## Quoted passage
----------------

The Fund seeks to be as fully invested as possible at all times in order to
achieve maximum income. Since the Fund will be investing in instruments that
normally require immediate payment in Federal Funds (monies credited to a bank's
account with its regional Federal Reserve Bank), the Fund has adopted procedures
for the convenience of its shareholders and to ensure that it receives
investable funds. Orders for purchase of shares received by wire transfer in the
form of Federal Funds will be effected at the next determined net asset value.
Shares purchased by wire will receive that day's dividend if effected at or
prior to the 11:00 a.m. Chicago time net asset value determination, otherwise
such shares will receive the dividend for the next business day. Orders for
purchase accompanied by a check or other negotiable bank draft will be accepted
and effected as of 3:00 p.m. Chicago time on the next business day following
receipt and such shares will receive the dividend for the next business day
following the day when the purchase is effected. If an order is accompanied by a
check drawn on a foreign bank, funds must normally be collected on such check
before shares will be purchased. See "Purchase and Redemption of Shares" in the
Statement of Additional Information.
If payment is wired in Federal Funds, the payment should be directed to State
Street Bank and Trust Company, 225 Franklin Street, Boston, Massachusetts 02110,
the sub-custodian for the Fund. If payment is to be wired, call the firm from
which you received this prospectus for proper instructions.

----------------

## Items
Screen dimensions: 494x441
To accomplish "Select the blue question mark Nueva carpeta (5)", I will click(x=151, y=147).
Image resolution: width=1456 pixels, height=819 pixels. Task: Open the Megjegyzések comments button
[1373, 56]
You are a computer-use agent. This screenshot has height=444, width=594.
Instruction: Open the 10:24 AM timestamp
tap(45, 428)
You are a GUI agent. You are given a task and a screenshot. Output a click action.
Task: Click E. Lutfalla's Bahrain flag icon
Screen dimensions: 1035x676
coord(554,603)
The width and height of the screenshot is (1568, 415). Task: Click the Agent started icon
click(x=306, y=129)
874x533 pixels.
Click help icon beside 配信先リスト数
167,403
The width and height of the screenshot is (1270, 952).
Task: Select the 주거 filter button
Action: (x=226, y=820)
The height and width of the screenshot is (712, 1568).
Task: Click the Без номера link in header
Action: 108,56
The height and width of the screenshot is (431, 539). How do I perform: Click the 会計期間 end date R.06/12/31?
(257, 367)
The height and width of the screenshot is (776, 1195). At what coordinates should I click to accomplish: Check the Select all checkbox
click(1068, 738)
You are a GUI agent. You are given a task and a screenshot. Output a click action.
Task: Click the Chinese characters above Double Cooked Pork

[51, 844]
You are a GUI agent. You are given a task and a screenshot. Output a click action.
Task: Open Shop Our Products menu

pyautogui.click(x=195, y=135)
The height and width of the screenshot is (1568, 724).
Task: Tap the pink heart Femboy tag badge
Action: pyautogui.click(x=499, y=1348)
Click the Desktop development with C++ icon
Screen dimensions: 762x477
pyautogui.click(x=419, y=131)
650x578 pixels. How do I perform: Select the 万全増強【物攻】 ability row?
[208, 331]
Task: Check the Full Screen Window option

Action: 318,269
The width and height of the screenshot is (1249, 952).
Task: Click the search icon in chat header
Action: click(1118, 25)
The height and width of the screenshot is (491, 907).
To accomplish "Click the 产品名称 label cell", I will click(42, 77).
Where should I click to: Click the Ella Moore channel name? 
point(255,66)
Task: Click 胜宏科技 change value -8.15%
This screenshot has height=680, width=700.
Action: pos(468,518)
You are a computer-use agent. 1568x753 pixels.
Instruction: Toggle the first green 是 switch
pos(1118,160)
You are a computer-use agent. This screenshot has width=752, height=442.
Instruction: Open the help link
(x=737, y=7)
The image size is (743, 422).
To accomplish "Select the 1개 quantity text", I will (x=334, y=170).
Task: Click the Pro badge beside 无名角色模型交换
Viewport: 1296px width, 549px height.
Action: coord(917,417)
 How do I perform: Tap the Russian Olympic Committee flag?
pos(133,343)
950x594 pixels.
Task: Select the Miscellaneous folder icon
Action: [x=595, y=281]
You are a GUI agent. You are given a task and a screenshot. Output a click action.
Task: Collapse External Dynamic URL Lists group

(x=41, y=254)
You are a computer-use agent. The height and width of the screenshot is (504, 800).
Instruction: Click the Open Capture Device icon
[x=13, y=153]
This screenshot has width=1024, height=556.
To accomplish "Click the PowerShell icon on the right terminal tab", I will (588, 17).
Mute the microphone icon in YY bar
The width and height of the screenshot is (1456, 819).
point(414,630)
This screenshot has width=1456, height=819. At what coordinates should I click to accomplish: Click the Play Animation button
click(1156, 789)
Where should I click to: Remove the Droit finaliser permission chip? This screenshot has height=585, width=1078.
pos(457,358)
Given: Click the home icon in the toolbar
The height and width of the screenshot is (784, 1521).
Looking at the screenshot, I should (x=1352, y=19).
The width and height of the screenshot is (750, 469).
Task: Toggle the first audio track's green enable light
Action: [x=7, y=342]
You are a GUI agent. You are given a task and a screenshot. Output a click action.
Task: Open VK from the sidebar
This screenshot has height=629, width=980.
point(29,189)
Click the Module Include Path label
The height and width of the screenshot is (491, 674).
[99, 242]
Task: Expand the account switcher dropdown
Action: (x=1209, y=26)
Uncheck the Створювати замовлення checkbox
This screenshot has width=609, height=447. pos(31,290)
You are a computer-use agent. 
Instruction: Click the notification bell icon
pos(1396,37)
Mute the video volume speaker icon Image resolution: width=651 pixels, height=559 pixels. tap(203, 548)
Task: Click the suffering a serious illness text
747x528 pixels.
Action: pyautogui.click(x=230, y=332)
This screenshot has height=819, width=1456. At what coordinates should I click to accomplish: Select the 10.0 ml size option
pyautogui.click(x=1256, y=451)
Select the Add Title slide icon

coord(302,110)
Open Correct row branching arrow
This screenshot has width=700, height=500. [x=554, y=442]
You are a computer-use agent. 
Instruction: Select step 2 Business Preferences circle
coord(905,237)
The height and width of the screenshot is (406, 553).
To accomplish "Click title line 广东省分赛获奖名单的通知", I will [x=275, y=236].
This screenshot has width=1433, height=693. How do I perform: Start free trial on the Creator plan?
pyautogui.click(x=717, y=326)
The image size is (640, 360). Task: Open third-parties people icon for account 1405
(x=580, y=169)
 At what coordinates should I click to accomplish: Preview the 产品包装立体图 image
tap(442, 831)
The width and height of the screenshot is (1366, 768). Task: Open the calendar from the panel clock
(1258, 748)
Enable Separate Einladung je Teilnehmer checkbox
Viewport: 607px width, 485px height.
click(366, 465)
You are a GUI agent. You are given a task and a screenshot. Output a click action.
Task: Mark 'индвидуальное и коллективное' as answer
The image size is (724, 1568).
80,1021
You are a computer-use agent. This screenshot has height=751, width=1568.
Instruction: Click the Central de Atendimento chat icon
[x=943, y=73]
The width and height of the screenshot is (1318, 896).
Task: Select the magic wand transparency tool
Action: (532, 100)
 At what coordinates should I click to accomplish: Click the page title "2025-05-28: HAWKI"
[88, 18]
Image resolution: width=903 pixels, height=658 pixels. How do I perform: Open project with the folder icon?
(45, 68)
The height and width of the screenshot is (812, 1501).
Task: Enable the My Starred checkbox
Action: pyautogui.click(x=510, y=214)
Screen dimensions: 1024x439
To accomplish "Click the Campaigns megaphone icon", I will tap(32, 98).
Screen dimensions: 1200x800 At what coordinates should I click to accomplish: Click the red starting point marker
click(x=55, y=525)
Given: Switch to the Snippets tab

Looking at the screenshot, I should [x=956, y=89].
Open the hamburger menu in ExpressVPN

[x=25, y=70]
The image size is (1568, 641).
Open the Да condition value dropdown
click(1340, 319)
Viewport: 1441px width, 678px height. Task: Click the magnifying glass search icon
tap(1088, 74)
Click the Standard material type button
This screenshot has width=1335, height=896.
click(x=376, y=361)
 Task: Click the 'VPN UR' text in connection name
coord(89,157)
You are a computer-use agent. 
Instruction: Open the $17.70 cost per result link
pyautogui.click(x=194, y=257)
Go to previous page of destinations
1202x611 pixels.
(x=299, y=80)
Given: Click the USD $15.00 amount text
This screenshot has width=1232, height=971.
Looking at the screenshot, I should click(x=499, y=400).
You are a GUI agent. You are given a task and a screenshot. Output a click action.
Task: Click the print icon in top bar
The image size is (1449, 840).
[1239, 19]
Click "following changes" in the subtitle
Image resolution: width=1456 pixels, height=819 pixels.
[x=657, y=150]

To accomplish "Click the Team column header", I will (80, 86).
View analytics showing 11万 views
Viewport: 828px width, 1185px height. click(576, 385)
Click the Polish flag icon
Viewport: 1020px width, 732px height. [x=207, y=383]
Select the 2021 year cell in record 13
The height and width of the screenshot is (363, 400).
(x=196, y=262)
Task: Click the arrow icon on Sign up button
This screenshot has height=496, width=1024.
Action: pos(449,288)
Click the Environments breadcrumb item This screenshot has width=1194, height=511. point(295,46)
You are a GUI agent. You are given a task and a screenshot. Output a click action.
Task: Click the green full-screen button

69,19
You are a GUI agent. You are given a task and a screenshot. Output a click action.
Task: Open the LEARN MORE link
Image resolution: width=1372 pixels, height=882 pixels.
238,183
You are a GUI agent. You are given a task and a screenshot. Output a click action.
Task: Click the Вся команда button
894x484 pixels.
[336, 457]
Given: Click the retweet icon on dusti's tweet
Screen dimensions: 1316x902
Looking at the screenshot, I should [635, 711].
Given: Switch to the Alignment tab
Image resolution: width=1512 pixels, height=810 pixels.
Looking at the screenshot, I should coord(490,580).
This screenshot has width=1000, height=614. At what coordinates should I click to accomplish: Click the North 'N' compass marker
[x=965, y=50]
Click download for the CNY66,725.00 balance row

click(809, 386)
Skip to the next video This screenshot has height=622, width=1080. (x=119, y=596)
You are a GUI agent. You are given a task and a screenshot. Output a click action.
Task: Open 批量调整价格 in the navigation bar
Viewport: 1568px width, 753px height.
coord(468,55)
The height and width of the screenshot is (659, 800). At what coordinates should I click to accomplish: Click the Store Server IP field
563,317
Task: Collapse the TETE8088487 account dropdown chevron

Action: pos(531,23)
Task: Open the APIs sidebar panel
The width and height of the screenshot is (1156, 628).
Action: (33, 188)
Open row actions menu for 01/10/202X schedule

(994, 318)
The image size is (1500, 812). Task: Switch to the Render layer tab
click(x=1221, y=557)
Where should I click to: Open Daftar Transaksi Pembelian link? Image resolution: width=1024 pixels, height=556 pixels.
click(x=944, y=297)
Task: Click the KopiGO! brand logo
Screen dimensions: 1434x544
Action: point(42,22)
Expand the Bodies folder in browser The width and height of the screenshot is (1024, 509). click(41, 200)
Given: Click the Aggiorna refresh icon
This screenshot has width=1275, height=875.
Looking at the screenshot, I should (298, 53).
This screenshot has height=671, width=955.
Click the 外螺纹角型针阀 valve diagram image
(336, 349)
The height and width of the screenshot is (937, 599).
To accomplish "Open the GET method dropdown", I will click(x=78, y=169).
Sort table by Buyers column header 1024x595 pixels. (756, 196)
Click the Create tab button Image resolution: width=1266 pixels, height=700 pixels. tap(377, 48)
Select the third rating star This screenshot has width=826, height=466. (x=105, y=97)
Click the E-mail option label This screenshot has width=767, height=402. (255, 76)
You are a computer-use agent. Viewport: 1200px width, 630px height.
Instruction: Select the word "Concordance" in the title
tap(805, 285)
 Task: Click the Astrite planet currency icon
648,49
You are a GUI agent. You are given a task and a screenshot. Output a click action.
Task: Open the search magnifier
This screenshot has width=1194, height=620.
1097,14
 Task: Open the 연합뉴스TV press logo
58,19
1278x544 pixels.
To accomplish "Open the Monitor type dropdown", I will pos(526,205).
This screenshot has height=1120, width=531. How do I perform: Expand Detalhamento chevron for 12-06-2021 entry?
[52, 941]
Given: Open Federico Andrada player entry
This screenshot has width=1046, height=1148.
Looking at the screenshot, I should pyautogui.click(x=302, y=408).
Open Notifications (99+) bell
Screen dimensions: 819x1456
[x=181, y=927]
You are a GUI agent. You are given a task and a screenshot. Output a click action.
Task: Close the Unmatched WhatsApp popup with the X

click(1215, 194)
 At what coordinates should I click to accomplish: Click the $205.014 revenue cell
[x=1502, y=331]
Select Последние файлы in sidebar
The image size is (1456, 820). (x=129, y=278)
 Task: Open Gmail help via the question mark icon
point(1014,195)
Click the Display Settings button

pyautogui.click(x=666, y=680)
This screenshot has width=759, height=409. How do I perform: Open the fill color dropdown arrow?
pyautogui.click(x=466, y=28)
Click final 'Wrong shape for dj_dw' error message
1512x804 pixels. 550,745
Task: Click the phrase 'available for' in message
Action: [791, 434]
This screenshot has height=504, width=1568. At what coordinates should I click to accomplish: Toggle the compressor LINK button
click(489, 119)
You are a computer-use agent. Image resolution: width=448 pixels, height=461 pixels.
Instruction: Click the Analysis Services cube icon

----------------

## Short exercise A
In the fund passage, which bank is named as the Fund's sub-custodian?
## Short exercise B
Retype the section of the fund passage starting at "Shares purchased by" and ending at "of Additional Information.".
The records are unrelated to the fund passage and stand as separate material.

## Written solution A
State Street Bank and Trust Company

## Written solution B
Shares purchased by wire will receive that day's dividend if effected at or
prior to the 11:00 a.m. Chicago time net asset value determination, otherwise
such shares will receive the dividend for the next business day. Orders for
purchase accompanied by a check or other negotiable bank draft will be accepted
and effected as of 3:00 p.m. Chicago time on the next business day following
receipt and such shares will receive the dividend for the next business day
following the day when the purchase is effected. If an order is accompanied by a
check drawn on a foreign bank, funds must normally be collected on such check
before shares will be purchased. See "Purchase and Redemption of Shares" in the
Statement of Additional Information.